--- START Listing ---
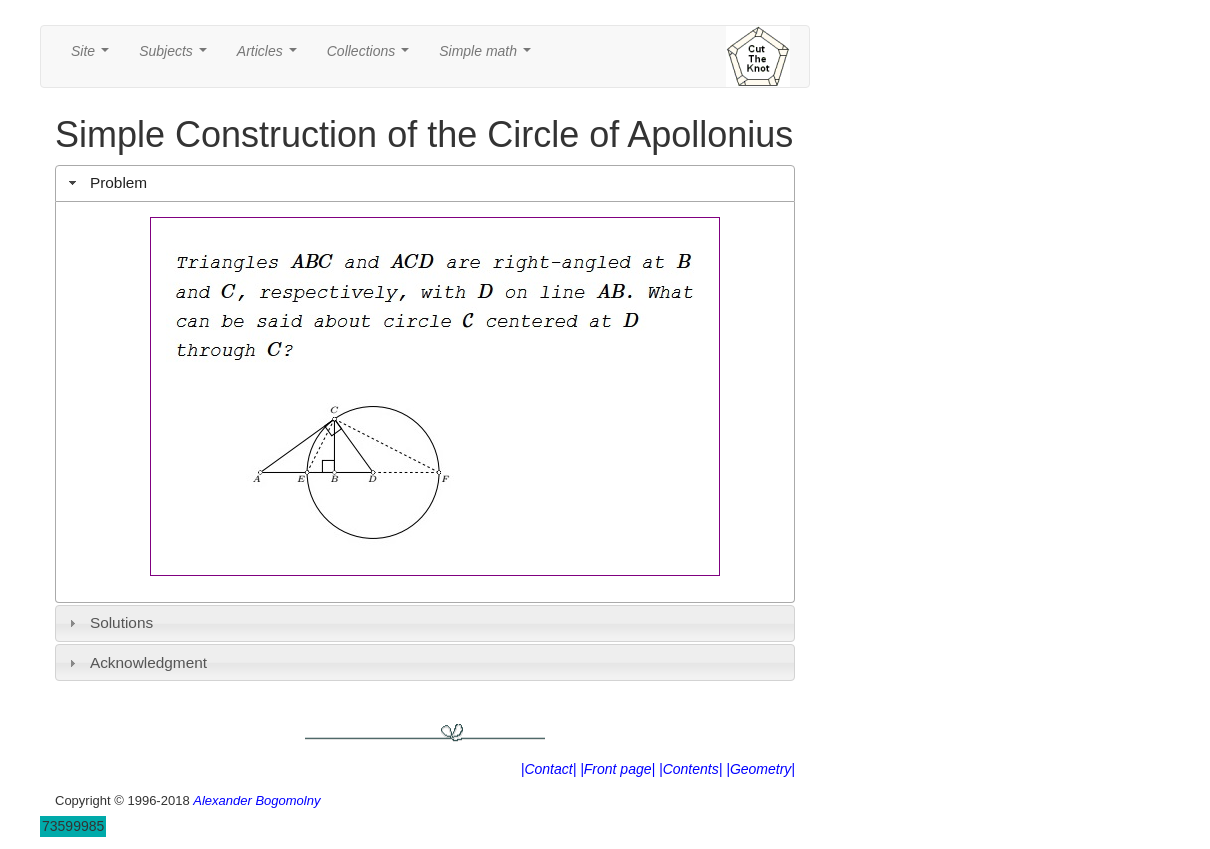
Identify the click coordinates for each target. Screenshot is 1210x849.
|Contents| (690, 769)
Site (94, 56)
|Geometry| (760, 769)
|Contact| (549, 769)
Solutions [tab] (109, 622)
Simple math (488, 56)
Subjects (176, 56)
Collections (372, 56)
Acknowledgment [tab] (135, 662)
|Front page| (617, 769)
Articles (271, 56)
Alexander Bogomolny (256, 800)
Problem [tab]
--- END Listing ---
# Problem to solve:
Rewrite the records above, replacing "[tab]" with "[link]" and leaving everything else unchanged. Omit the pictures.

# Correct response:
Identify the click coordinates for each target. Screenshot is 1210x849.
|Contents| (690, 769)
Site (94, 56)
|Geometry| (760, 769)
|Contact| (549, 769)
Solutions [link] (109, 622)
Simple math (488, 56)
Subjects (176, 56)
Collections (372, 56)
Acknowledgment [link] (135, 662)
|Front page| (617, 769)
Articles (271, 56)
Alexander Bogomolny (256, 800)
Problem [link]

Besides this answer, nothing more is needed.